Prof Pandit: Usually, one does not get a signal that he or she is going to suffer from a heart attack, but some indications such as heaviness in the chest, nausea, difficulty in breathing while taking a walk and excessive sweating occur in the event of a heart attack.

Such symptoms subside when the person rests but starts redeveloping when the person starts walking as it presses on the heart during a walk.

Pain, which happens in the heart,  does not need to move into the left arm, contrary to popular perception, and even static chest pain could be because of a cardiac arrest.

If a person suffers from intense pain in the chest, and if this pain persists for more than 20 minutes, then the possibility is high that it could be because of a cardiac arrest and in such situations, efforts must be ensured to seek expert medical care immediately.

Long breathing, pressing of the chest and coughing do not have any impact on the heart as the heart is a very well-packed internal organ and cannot be reached from outside.

DTMT: Are favourable blood reports enough to predict that there will not be a heart attack?

Prof Pandit: Some patients say that they had good blood reports and they underwent angiography tests to rule out the possibility of a heart attack.

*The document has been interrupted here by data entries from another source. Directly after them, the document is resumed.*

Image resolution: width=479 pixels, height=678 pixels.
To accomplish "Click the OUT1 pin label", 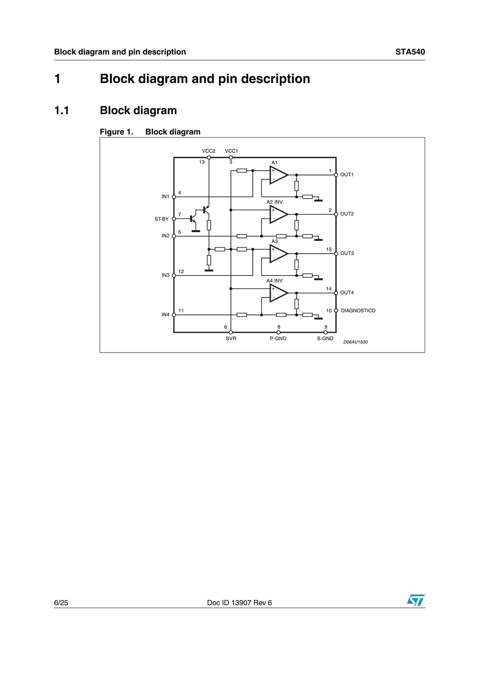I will (347, 175).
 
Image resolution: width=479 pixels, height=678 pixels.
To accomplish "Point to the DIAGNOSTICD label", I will (358, 311).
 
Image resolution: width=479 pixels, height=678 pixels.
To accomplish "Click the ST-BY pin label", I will (161, 219).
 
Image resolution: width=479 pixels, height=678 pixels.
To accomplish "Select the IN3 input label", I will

Yet they suffer from the attacks.

Though it may sound contradictory, it has a certain answer in cholesterol deposition.

Deposition of cholesterol begins from the age of two years, which keeps on increasing with age. These depositions do not interfere with blood flow till more than 70% of the arteries get blocked.

However, one should be careful as fat deposition in the arteries to the tune of even 50% could trigger the deposits to chip off from the internal walls of blood vessels and develop blood clots, which would deprive the heart of its blood supply, thereby forcing them to work harder leading to heart attacks.


                                


DTMT: What are major lifestyle issues that can trigger a heart attack?

Prof Pandit: Uncontrolled hypertension, diabetes, obesity, lack of physical activities, bad eating habits like excessive eating of junk food and smoking and last but not least mental stress are major lifestyle issues that can trigger a heart attack.

Researchers are now certain that mental stress is as big a factor as smoking in triggering a heart attack. Added to that high salt intake is mostly found in processed or packaged food, and the use of hydrogenated vegetable oil (Vanaspati) is detrimental to cardiac health.

DTMT: How does stress affect our cardiac health?

Prof Pandit: It has been found in research that people who suffer from an episode of a  heart attack had intense mental stress either at the workplace or some issue in the family for the preceding six months of such an event.

Whenever anyone continues to suffer from mental stress, the body releases hormones that increase the risk of deposition of cholesterol, while the level hormones that relax coronary arteries are released in lesser quantities.

DTMT: How do you perceive the issue of drinking alcohol and its effect on cardiac health?

Prof Pandit: In India and some other countries, there is a common belief that alcohol is good for the heart, but I am afraid to say that it is not so. In India, people have different tendencies toward drinking. Some days, people indulge in binge drinking, which means that they take large amounts of alcohol while some days they do not drink at all.

People must realise that excess alcohol in the blood triggers an attack in the brain known as a paralytic attack, which is very common in India. Alcohol increases blood pressure, weakens the heart muscles and makes the heart beat irregular.